Eski hep erdemli gelir. Eskinin de eskisi vardır, değişen yoktur oysa. Gün aynı gün, gece aynı gece, insan aynı insan. Ne yaparsak yapalım özlenen hep eskidir. Bir yerlerde yitirdiğimiz masumiyet, çocukluktur.
Bir kentin öyküsü olur mu? Olur. Sokağın, mahallenin, evlerin, insanların öyküsü, anıları da olur. Önemli önemsiz ayrımı yapmadan her anıyı, her öyküyü anlatmak, yazmak gerek, unutulmadan.

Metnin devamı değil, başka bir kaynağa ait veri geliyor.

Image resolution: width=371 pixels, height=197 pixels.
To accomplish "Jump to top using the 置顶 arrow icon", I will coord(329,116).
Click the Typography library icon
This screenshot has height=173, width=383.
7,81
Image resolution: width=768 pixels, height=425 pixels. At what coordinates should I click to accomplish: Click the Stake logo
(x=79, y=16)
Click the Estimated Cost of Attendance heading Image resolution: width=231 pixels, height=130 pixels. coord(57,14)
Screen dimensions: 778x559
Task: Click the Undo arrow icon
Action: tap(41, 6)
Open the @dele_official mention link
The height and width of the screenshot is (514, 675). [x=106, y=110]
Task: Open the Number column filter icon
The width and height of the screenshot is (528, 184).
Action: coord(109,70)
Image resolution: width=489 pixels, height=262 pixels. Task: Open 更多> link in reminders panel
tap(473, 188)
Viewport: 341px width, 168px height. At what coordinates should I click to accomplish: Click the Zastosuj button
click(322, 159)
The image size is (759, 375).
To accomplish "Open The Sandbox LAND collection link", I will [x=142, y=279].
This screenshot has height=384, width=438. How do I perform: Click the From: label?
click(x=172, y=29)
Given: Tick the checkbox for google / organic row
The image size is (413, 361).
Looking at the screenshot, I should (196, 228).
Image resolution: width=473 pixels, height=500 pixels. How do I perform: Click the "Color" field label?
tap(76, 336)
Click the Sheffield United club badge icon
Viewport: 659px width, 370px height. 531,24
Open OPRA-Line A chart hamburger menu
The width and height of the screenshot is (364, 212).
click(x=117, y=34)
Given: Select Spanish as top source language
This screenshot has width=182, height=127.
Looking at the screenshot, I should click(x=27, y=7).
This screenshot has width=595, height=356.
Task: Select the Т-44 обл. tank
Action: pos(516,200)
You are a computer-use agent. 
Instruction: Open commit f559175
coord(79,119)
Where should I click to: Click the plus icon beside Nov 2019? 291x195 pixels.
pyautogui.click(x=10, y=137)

"Dünyanın Ortasında" yalnızca bir öykü kitabı değil. Yazar doğduğu kenti, belki de büyüklerinden dinlediklerini dökmüş kağıda, iyiki de yazmış. Okurken bitmesini istemediğim kitaplardan birisi oldu. Zaman zaman hüzünlenip, zaman zaman öfkelensem de beni sarıp sarmaladı, içine aldı bütün öyküler. Öykü severlerin, okumayı sevenlerin okumasını öneririm. Bir gün yeniden okumak üzere kitaplığıma yerleştirdim. Teşekkürler Demet Çizmeli, sağolun, var olun. Dünyanın ortasında olun.